### [Assignment]
Reproduce the data exactly.

### [Records supplied]
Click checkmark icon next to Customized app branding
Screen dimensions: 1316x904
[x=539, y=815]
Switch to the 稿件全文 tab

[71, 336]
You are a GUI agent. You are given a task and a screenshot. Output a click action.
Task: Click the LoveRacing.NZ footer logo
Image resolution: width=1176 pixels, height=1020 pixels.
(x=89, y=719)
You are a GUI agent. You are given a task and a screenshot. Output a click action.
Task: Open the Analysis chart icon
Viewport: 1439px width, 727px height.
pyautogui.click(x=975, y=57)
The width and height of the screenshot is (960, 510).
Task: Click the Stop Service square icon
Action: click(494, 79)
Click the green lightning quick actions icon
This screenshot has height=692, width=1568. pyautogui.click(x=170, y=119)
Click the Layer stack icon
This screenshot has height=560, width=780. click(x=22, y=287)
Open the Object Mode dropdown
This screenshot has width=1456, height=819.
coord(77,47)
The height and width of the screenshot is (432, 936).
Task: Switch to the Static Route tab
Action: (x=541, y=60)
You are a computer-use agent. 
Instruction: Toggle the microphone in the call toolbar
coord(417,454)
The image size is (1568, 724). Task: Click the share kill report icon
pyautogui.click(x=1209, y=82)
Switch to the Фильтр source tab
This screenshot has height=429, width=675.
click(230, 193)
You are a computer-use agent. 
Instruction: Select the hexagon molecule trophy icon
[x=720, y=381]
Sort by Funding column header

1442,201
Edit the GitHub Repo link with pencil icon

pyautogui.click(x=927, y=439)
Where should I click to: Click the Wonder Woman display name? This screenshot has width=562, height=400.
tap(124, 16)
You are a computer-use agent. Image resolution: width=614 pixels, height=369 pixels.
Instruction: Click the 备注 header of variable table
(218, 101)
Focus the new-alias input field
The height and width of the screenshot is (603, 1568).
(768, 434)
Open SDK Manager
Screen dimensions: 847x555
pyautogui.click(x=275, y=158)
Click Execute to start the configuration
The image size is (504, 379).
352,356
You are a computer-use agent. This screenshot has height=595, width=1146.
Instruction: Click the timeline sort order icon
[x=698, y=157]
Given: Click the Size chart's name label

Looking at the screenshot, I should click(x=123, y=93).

### [Response to this exercise]
Click checkmark icon next to Customized app branding
Screen dimensions: 1316x904
[x=539, y=815]
Switch to the 稿件全文 tab

[71, 336]
You are a GUI agent. You are given a task and a screenshot. Output a click action.
Task: Click the LoveRacing.NZ footer logo
Image resolution: width=1176 pixels, height=1020 pixels.
(x=89, y=719)
You are a GUI agent. You are given a task and a screenshot. Output a click action.
Task: Open the Analysis chart icon
Viewport: 1439px width, 727px height.
pyautogui.click(x=975, y=57)
The width and height of the screenshot is (960, 510).
Task: Click the Stop Service square icon
Action: click(494, 79)
Click the green lightning quick actions icon
This screenshot has height=692, width=1568. pyautogui.click(x=170, y=119)
Click the Layer stack icon
This screenshot has height=560, width=780. click(x=22, y=287)
Open the Object Mode dropdown
This screenshot has width=1456, height=819.
coord(77,47)
The height and width of the screenshot is (432, 936).
Task: Switch to the Static Route tab
Action: (x=541, y=60)
You are a computer-use agent. 
Instruction: Toggle the microphone in the call toolbar
coord(417,454)
The image size is (1568, 724). Task: Click the share kill report icon
pyautogui.click(x=1209, y=82)
Switch to the Фильтр source tab
This screenshot has height=429, width=675.
click(230, 193)
You are a computer-use agent. 
Instruction: Select the hexagon molecule trophy icon
[x=720, y=381]
Sort by Funding column header

1442,201
Edit the GitHub Repo link with pencil icon

pyautogui.click(x=927, y=439)
Where should I click to: Click the Wonder Woman display name? This screenshot has width=562, height=400.
tap(124, 16)
You are a computer-use agent. Image resolution: width=614 pixels, height=369 pixels.
Instruction: Click the 备注 header of variable table
(218, 101)
Focus the new-alias input field
The height and width of the screenshot is (603, 1568).
(768, 434)
Open SDK Manager
Screen dimensions: 847x555
pyautogui.click(x=275, y=158)
Click Execute to start the configuration
The image size is (504, 379).
352,356
You are a computer-use agent. This screenshot has height=595, width=1146.
Instruction: Click the timeline sort order icon
[x=698, y=157]
Given: Click the Size chart's name label

Looking at the screenshot, I should click(x=123, y=93).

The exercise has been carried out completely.